- Task statement
Only those lines in the data below from the line containing "Pragmatic, Red Tiger" through the line containing "2 by 2 Gaming (253, 2133)", both included, should be restated word for word.

[Screenshot grounding data]
------------------------

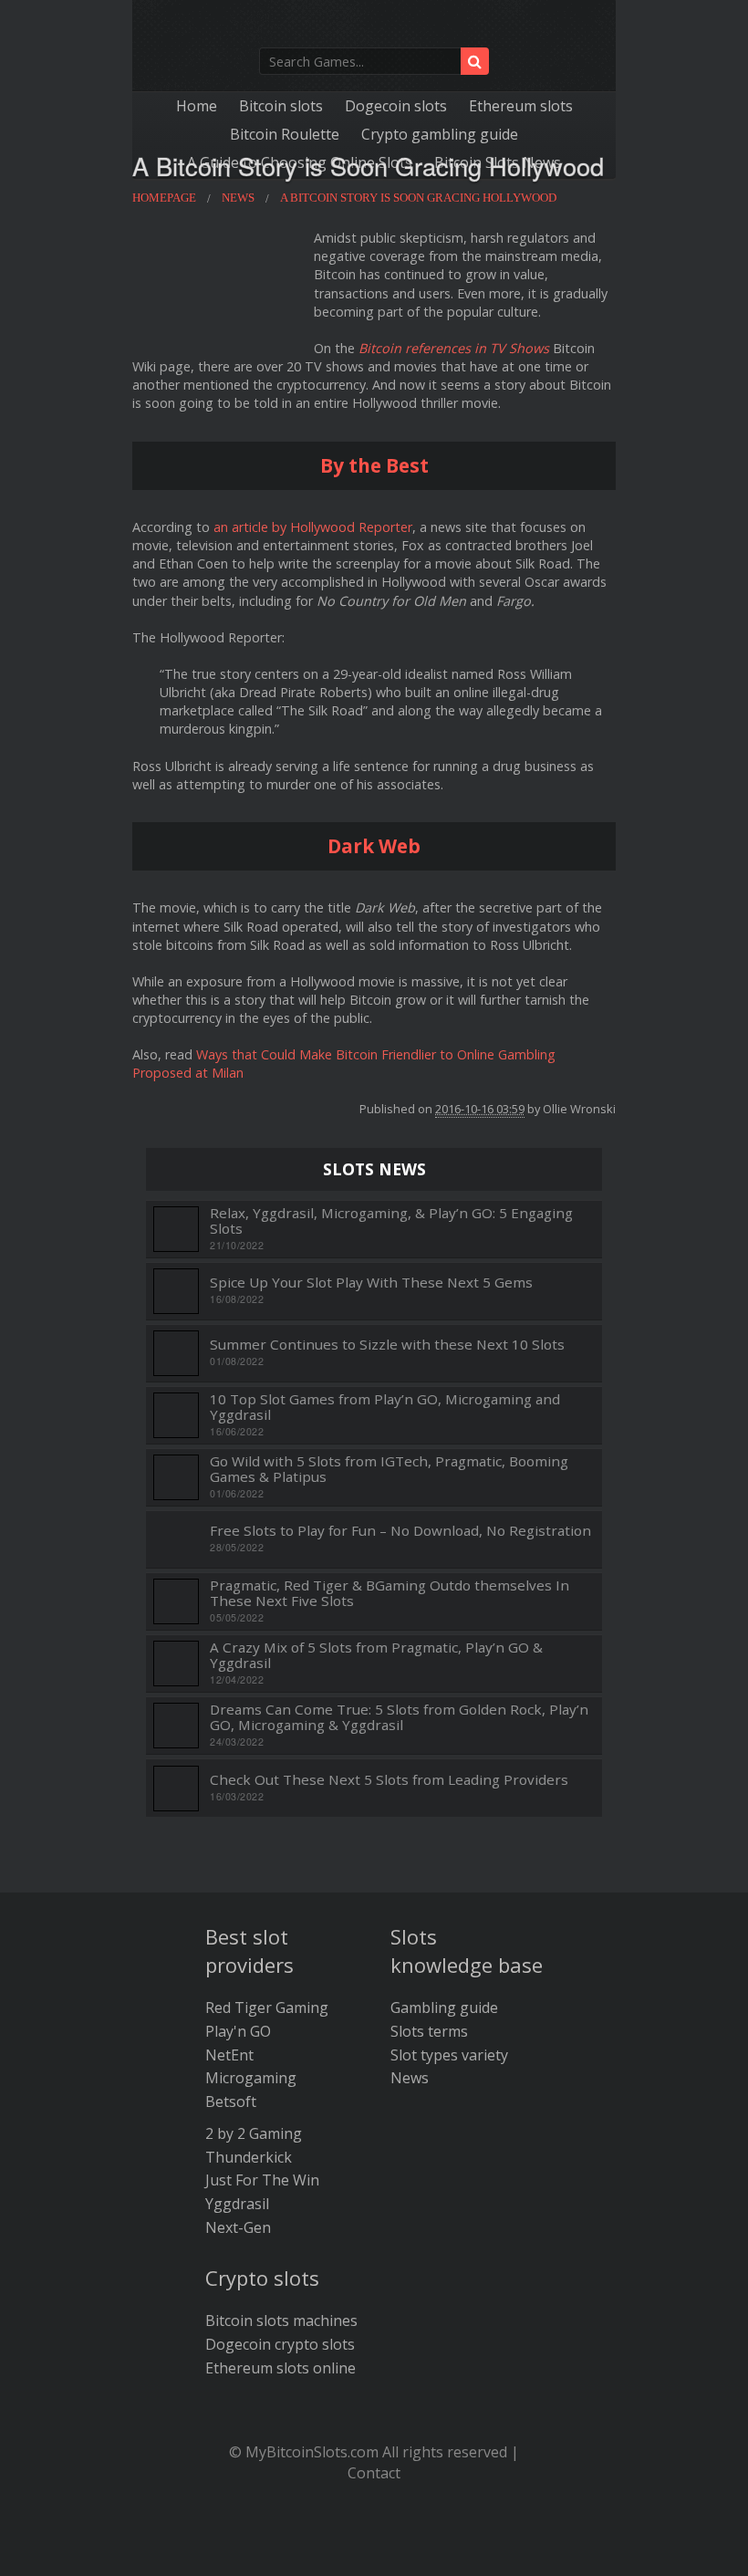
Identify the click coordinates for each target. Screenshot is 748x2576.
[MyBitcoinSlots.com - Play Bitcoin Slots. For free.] (374, 28)
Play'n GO (238, 2031)
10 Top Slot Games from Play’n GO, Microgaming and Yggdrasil (385, 1407)
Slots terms (429, 2031)
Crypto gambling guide (439, 134)
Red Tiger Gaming (266, 2007)
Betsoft (230, 2101)
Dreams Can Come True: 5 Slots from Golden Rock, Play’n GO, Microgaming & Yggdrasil (399, 1717)
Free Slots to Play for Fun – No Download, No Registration (400, 1530)
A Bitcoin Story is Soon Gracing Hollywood (368, 165)
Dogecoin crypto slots (280, 2344)
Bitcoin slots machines (281, 2320)
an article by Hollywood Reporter (312, 527)
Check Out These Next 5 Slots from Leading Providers (389, 1780)
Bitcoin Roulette (284, 134)
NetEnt (229, 2055)
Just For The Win (262, 2180)
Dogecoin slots (396, 106)
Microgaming (250, 2078)
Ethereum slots (521, 106)
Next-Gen (238, 2227)
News (409, 2078)
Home (196, 106)
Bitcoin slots (281, 106)
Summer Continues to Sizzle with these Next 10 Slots (387, 1344)
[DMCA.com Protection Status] (374, 2548)
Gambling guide (444, 2007)
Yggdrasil (237, 2204)
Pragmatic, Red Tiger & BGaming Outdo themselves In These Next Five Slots (389, 1593)
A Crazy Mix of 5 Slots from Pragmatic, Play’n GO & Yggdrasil (376, 1655)
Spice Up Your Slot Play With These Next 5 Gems (371, 1282)
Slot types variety (449, 2055)
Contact (374, 2473)
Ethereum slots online (280, 2368)
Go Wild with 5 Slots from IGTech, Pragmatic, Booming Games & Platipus (389, 1469)
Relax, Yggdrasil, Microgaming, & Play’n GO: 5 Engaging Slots (391, 1220)
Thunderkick (248, 2157)
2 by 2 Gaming (253, 2133)
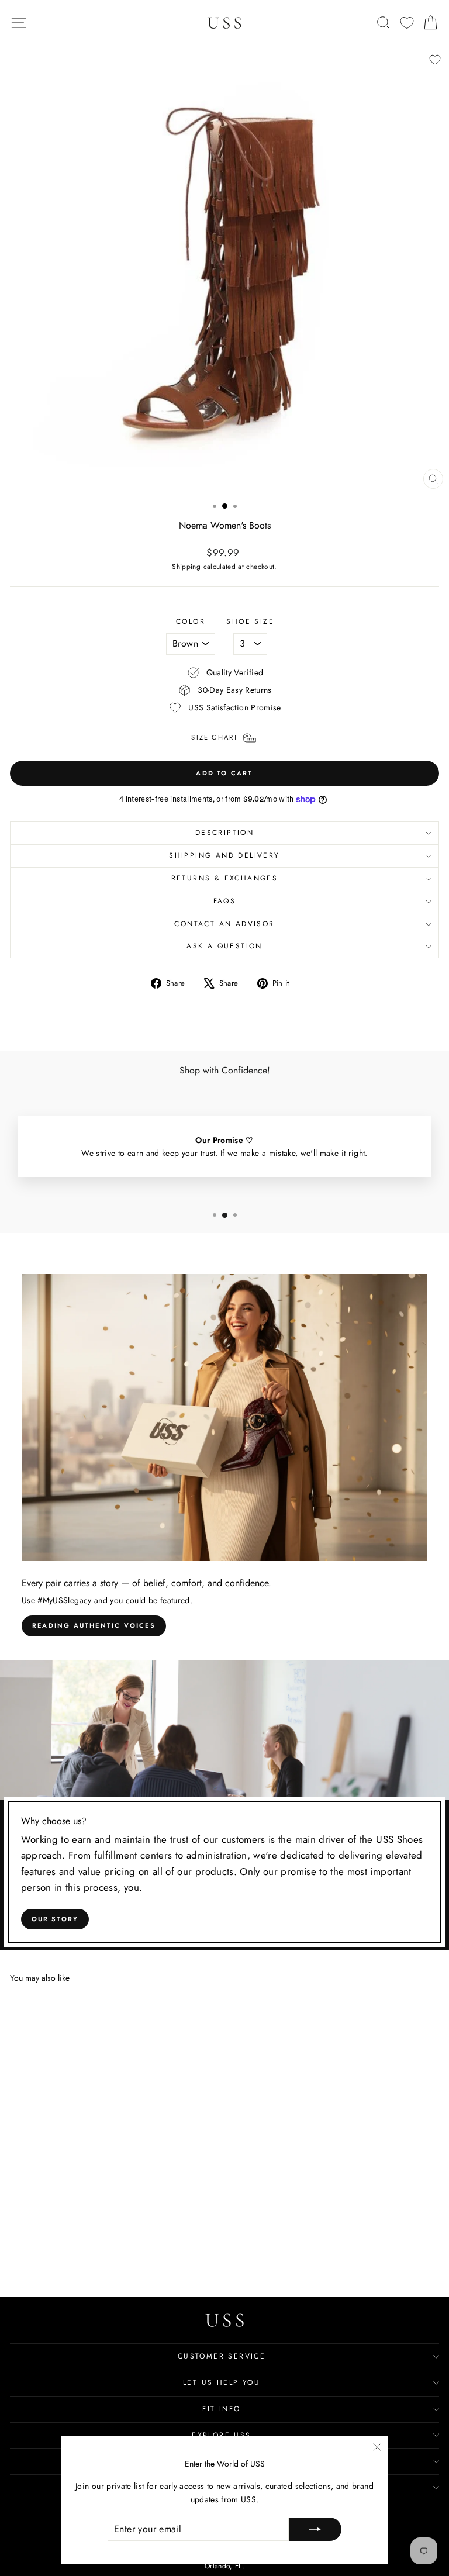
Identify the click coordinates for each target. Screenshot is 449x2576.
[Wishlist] (407, 23)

------------------------

- Answer box
Pragmatic, Red Tiger & BGaming Outdo themselves In These Next Five Slots (389, 1593)
A Crazy Mix of 5 Slots from Pragmatic, Play’n GO & Yggdrasil (376, 1655)
Spice Up Your Slot Play With These Next 5 Gems (371, 1282)
Slot types variety (449, 2055)
Contact (374, 2473)
Ethereum slots online (280, 2368)
Go Wild with 5 Slots from IGTech, Pragmatic, Booming Games & Platipus (389, 1469)
Relax, Yggdrasil, Microgaming, & Play’n GO: 5 Engaging Slots (391, 1220)
Thunderkick (248, 2157)
2 by 2 Gaming (253, 2133)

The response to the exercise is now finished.